Kostin, like the bank’s economic team, generally plays down prospective tax hikes. “While candidate Biden proposed raising the statutory federal corporate tax rate from 21% to 28%, we assume a smaller increase in 2022, consistent with our political economists’ expectations of a feasible tax package under a narrow Senate majority,” he wrote.

The fact is, the slimmer your majority, the more beholden you are to the “marginal” member, which means fiscal measures will need to be designed so as to be agreeable to the most fiscally conservative Democrats.

“A market concern around a D-sweep has been the potential for this to lead to major tax or regulatory changes,” Morgan Stanley’s Michael Zezas wrote last week. “We think these concerns are overstated, given the exceptionally narrow Senate majority,” he added, noting that,

The policy difference between the most liberal and conservative Senate Democrat is large; to pass, legislation needs to satisfy both.

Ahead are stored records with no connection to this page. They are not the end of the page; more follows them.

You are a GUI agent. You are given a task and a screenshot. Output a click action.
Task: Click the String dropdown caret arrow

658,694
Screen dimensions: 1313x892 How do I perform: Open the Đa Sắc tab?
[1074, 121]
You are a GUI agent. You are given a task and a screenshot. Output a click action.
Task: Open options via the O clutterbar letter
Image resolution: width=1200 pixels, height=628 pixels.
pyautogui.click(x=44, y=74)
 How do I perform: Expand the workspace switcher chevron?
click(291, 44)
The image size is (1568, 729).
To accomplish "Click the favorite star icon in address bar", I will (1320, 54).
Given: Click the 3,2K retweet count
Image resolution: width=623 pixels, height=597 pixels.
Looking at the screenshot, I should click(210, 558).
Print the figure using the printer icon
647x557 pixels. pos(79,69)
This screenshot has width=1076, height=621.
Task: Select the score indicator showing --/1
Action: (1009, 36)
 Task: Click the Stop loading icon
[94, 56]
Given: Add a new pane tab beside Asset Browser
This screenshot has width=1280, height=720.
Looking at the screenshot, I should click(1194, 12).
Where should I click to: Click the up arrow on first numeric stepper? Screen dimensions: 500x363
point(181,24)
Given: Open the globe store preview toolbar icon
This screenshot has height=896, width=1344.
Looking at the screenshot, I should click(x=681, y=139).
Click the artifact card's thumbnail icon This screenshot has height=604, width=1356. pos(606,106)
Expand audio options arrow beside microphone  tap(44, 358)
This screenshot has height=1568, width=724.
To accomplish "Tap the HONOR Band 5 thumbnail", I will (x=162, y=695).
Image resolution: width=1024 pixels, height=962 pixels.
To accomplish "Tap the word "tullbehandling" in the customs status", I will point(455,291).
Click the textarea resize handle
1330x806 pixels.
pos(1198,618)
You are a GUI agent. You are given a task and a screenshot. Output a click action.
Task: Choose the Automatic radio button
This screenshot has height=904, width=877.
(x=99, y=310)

As such, we expect a focus on items that can satisfy both wings. This ‘plausible policy path’ includes substantial fiscal expansion (with as much as US$1 trillion in additional COVID-19 aid a top priority) but a lighter touch on taxes, used as a partial offset to infrastructure and/or healthcare spending initiatives later in 2021.

In other words, tax hikes are coming, but will likely be smaller than feared, and will in any case take time to materialize.

For Morgan Stanley’s Mike Wilson, the read-through for stocks is dispersion. Sectors and styles that would benefit from higher yields and a steeper curve will be en vogue, while those tethered to the decadeold “duration infatuation” and perpetual bull flattener could suddenly be out of favor. Banks, you’ll recall, just posted a stellar week.

As far as the prospect for higher yields to eventually derail equities of all sorts, Goldman’s Kostin cited high operating leverage and a kind of “rising tide lifts all boats” argument.

“S&P 500 operating leverage is now the highest in a decade,” he said Friday. “Even absent any cost controls, an economic and revenue recovery — benefitting from increased fiscal stimulus and widespread vaccinations — should lead to an even stronger earnings rebound.”


 

4 thoughts on “In Brief: What The Blue Sweep Means For US Stocks

  1. The Republican tax cut of 2018 was carried out as a reconciliation measure and passed in the Senate on a 51-48 vote. Major provisions expire in 2025. No Democrats in the Senate voted in favor of the act, so it would stand to reason that all Senate Democrats would be in favor of rolling the act back, or at least modifying tax policy. I don’t see why this couldn’t be done with a simple majority under reconciliation, unless I’m missing something.

  2. High operating leverage is fine to the upside but at 10x (like the levels found in hospitality, travel and leisure, health care, utilities and infrastructure, a 10% decline in throughput erases all profits! (it’s the math.)